Глава 8
. И ныне иной, приняв на себя этот почтенный образ, но не омыв еще душевных нечистот, не изгладив в сердце своем отпечатлевшиеся следы прежних грехов, даже, может быть, еще бесчинно любуясь их представлением и нрава своего не обучив сообразоваться с данным обещанием, не зная, какая цель любомудрия по Богу, подъемлет брови по–фарисейски, высоко думая об одном внешнем образе как о преуспеянии в добродетели, и всюду ходит, нося с собою снаряды, которыми действовать не научился, видимою внешностью показывает в себе знание, которого не отведывал и краями уст, оказываясь вместо пристани подводною скалою, вместо храма повапленным гробом (см.: Мф. 23, 27), вместо овцы волком — на гибель уловляемых видимостью. Ибо, когда таковые, бежав из монастырей, потому что не перенесли строгости жизни, дают себе свободу в городах, тогда, уже тревожимые потребностями чрева, к обольщению многих приемлют на себя образ благочестия как приманку, будучи готовы делать все, к чему принуждает телесная нужда, потому что всего сильнее понуждения естественной необходимости, которая в затруднительных обстоятельствах искусно измышляет из оных исход.Особливо же когда присоединяется и умышленная праздность, тогда с большею хитростию находит себе место всякий предлог. Поэтому они так же неотступно, как тунеядцы, стоят при дверях богачей, подобно невольникам, бегают пред ними на площадях, расталкивая подходящих к ним близко, разгоняя встречных, стараются доставить им удобнейший проход и делают это по нужде в трапезе, не научившись удерживать сластолюбия при лакомых яствах и не восхотев, по Моисеевой заповеди, носить за поясом лопатку, чтобы ею при нужде ископать яму (см.: Втор. 23, 13). Ибо употреблявшие оную знали, что пределом всякого наслаждения снедями бывает гортань и что случайно восполняющее телесную скудость прикрывает неприличие безвременного пожелания.
Глава 9
. Посему–то и имя Божие хулится, и жизнь вожделенная соделалась предметом омерзения, и приобретение людей, живущих истинно добродетельно, почитается обольщением, и города обременяются ходящими туда и сюда без дела, и владетели домов терпят беспокойство, чувствуют неприятность при самом взгляде, видя, как они просят подаяния с бесстыдством, стоя при дверях, а многие, получив себе пристанище в доме, прикрывшись ненадолго притворною набожностию и личиною лицемерия оградившись от подозрения в злонамеренности, впоследствии же ограбив домовладетеля, уходят и тем делают, что вообще о монашеской жизни рассевается худая слава.Так наконец бывшие некогда наставниками целомудрия изгоняются из городов как губители оного; и не находят себе доступа, как нечистые, наравне с одержимыми проказою.

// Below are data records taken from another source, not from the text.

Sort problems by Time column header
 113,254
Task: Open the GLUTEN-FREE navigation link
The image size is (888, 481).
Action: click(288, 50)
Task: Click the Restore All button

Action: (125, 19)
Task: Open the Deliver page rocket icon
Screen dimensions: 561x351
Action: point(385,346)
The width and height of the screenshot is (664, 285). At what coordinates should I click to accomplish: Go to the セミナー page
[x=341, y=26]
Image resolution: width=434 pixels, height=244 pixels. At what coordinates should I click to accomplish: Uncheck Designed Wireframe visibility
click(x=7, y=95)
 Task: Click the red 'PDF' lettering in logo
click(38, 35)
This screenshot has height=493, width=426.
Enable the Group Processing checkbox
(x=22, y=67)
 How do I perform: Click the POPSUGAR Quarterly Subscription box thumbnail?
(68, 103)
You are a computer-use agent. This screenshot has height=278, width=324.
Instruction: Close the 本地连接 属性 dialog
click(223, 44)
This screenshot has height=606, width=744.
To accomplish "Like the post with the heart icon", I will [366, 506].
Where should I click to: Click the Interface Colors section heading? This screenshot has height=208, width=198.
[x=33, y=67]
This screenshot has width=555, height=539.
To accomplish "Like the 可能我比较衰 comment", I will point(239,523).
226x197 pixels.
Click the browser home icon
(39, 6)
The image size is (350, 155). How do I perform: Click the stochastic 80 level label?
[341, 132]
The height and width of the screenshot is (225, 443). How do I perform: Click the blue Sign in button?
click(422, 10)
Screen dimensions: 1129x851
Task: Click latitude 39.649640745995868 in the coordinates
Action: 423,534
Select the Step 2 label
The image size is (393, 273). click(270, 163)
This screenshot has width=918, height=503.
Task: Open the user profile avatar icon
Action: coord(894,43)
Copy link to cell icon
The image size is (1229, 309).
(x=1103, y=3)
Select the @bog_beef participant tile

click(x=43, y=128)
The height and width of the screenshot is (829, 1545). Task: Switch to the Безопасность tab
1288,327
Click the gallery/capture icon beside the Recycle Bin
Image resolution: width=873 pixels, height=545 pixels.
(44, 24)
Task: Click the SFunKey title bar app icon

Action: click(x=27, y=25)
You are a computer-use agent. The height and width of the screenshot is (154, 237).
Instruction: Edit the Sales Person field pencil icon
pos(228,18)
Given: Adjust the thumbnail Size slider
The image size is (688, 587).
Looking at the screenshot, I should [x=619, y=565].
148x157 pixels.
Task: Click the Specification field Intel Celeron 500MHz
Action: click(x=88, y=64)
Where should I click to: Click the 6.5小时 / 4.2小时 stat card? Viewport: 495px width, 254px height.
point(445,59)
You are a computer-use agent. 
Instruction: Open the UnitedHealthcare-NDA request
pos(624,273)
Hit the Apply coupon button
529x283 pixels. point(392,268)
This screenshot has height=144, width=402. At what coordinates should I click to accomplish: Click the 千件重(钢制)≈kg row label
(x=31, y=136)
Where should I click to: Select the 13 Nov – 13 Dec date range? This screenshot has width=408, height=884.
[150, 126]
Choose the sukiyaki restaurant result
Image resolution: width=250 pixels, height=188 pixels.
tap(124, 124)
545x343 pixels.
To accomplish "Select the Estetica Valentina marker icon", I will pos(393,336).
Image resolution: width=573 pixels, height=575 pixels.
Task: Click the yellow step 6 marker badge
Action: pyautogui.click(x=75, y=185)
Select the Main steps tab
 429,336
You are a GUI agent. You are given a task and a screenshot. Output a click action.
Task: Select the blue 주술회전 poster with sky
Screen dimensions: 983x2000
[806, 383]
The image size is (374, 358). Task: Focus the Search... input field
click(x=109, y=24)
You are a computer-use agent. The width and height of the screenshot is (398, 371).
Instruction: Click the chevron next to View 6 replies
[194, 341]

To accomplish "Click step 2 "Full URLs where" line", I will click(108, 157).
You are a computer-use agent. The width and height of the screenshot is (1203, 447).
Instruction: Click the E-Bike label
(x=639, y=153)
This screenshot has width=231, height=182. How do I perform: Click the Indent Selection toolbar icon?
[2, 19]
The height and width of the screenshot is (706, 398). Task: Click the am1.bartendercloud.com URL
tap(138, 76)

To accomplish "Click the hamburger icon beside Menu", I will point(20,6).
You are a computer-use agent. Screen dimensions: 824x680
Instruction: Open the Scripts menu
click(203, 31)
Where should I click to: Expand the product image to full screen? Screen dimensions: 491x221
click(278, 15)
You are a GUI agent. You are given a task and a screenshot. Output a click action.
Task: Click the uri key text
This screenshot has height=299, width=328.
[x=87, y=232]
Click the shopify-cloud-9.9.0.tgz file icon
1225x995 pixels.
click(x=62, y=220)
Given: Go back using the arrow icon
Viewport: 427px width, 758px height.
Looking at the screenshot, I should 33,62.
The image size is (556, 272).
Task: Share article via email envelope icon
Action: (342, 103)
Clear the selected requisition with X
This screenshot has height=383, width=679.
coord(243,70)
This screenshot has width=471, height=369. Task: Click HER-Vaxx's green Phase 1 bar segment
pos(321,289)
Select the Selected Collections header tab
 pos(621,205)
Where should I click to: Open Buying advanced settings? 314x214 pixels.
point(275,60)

Иной скорее вверится разбойникам и подкапывающим стены, нежели проходящим монашескую жизнь, рассуждая, что удобнее остеречься от злоумышляющего явно, нежели от внушающего доверие с умыслом заманить в сети. И сии–то, не положившие и начала богочестивой жизни, не познавшие, в чем заключается польза безмолвия, и, может быть, какою–нибудь необходимостью побужденные без рассуждения приступить к монашескому житию, и почитающие монашество случаем к купле для приобретения необходимого, вели бы себя, как думаю, благочестнее, если бы не ходили по дверям всякого, но предлогом к стыду — собирать обильные подаяния — имели бы и свою одежду, и желающих в дань телу приносить не одно необходимое, а что обрела роскошь прихотливых по неумеренности пожеланий. Но трудно врачевать страждущих такою неизлечимою болезнью.
Глава 10
. Может ли кто истолковать пользу здоровья тем, которые никогда не вкушали здоровья, но с самых пелен росли вместе с изнурительною болезнью и по привычке о порче своего естества думают, что в этом нет никакого недостатка против естественного состояния? Всякое слово будет напрасно и не исправит, когда старательность слушающих, уклонясь к худшему, имеет противное расположение к тому, что предлагается как совет, а наипаче, когда надежда выгод питается пожеланием и страсть заграждает слух для всякого совета, так что советы об уцеломудрении не находят никакого доступа, когда сердце устремлено к корыстолюбию, как оно ни гнусно.Но мы, возлюбленные, которые по любви к добродетели, как думаем, отрешились от мирской жизни, отреклись от мирских похотей и обещались идти вслед за Христом, для чего снова вдаемся в житейскую рассеянность и назло себе созидаем то, что прежде так прекрасно разорили? Для чего принимаем участие в худом умышлении проходящих дело свое, не как было им должно, своим старанием о суетном воспламеняя пожелания немощных, для простодушных соделываемся путем к любостяжанию?